*WHAT YOU ARE ASKED TO DO:* Scan the material for "Select". Copy every line it appears in.

***

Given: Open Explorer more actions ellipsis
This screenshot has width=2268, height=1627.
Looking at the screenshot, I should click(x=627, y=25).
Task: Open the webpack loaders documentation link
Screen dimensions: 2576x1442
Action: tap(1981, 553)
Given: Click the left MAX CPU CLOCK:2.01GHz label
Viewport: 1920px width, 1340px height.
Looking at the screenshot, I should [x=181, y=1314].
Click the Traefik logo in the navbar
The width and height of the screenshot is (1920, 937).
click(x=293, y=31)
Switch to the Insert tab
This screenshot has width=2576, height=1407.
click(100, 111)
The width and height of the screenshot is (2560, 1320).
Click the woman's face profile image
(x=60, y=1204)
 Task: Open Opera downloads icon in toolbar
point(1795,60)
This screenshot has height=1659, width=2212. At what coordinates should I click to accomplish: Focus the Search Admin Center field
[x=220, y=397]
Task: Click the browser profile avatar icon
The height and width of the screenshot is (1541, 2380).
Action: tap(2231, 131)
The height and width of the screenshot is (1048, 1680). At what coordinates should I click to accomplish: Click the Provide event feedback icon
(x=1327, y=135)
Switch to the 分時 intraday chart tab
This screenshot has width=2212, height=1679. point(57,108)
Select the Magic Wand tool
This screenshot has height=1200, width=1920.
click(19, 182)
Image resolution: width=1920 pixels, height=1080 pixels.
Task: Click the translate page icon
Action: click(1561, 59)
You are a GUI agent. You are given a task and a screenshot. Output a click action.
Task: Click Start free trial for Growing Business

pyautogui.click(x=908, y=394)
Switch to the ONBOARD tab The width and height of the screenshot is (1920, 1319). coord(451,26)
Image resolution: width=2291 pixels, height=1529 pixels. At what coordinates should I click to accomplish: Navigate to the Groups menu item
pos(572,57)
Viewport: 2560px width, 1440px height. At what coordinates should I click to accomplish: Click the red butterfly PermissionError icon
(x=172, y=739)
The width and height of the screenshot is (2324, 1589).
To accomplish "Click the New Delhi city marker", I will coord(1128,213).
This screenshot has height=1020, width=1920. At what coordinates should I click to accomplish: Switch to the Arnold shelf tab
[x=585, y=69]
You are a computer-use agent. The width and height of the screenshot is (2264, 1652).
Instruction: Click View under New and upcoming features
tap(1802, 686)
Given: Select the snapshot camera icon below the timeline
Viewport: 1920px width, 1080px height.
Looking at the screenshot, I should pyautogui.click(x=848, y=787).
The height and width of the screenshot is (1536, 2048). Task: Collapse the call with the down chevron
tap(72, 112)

***

*PROBLEM SOLUTION:*
Select the Magic Wand tool
Given: Select the snapshot camera icon below the timeline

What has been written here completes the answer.